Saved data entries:
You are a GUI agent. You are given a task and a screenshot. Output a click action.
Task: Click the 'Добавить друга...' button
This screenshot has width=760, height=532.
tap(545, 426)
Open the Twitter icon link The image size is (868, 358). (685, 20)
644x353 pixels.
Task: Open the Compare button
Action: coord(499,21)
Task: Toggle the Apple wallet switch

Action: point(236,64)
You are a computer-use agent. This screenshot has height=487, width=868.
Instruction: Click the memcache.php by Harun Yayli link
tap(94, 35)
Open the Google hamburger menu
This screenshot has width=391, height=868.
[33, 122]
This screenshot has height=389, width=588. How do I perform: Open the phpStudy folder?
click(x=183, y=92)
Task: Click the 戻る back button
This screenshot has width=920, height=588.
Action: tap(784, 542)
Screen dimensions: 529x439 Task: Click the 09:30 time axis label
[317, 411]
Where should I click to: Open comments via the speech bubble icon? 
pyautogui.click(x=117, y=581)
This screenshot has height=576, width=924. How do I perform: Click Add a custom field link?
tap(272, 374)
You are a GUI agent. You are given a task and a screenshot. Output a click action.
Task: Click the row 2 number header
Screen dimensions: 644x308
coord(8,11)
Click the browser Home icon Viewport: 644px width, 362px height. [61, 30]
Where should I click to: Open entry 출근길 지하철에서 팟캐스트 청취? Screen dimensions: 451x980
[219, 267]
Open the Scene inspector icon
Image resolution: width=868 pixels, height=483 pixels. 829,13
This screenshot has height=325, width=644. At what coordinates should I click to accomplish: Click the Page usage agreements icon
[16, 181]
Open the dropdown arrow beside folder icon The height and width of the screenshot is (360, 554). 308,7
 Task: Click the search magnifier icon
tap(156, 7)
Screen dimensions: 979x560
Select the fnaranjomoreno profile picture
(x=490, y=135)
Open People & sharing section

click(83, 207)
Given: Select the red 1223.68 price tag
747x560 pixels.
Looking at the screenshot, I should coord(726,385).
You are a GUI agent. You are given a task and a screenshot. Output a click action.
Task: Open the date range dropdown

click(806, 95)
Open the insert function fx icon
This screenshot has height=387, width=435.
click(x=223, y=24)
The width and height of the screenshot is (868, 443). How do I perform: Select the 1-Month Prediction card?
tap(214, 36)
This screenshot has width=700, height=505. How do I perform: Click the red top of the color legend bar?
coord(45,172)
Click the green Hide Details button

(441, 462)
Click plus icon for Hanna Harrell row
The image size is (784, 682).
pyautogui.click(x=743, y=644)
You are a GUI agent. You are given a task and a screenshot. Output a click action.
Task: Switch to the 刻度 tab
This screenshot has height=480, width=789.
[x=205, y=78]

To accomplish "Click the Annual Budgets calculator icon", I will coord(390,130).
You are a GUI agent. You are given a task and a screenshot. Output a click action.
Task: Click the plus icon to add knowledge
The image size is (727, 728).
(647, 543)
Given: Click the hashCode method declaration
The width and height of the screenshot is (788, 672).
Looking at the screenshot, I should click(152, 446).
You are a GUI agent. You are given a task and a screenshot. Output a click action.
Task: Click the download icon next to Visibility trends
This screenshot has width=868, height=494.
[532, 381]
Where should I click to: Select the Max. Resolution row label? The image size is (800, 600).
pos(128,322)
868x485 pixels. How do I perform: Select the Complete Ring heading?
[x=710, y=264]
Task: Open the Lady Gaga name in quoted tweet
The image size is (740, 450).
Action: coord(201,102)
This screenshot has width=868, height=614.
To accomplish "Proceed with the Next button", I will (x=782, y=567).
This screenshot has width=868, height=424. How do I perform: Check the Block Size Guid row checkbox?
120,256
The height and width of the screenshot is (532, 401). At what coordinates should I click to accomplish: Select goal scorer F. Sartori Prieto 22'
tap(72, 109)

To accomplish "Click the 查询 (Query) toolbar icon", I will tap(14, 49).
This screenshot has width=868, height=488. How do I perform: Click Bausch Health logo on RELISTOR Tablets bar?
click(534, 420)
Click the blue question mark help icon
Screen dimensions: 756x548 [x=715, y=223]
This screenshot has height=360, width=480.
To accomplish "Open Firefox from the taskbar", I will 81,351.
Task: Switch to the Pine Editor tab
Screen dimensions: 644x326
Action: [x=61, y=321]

**Brief**
Copy every line of the data above, beginning with the first and ending with the line that contains "Task: Click the 戻る back button", and give nothing more.

**Result for this task**
You are a GUI agent. You are given a task and a screenshot. Output a click action.
Task: Click the 'Добавить друга...' button
This screenshot has width=760, height=532.
tap(545, 426)
Open the Twitter icon link The image size is (868, 358). (685, 20)
644x353 pixels.
Task: Open the Compare button
Action: coord(499,21)
Task: Toggle the Apple wallet switch

Action: point(236,64)
You are a computer-use agent. This screenshot has height=487, width=868.
Instruction: Click the memcache.php by Harun Yayli link
tap(94, 35)
Open the Google hamburger menu
This screenshot has width=391, height=868.
[33, 122]
This screenshot has height=389, width=588. How do I perform: Open the phpStudy folder?
click(x=183, y=92)
Task: Click the 戻る back button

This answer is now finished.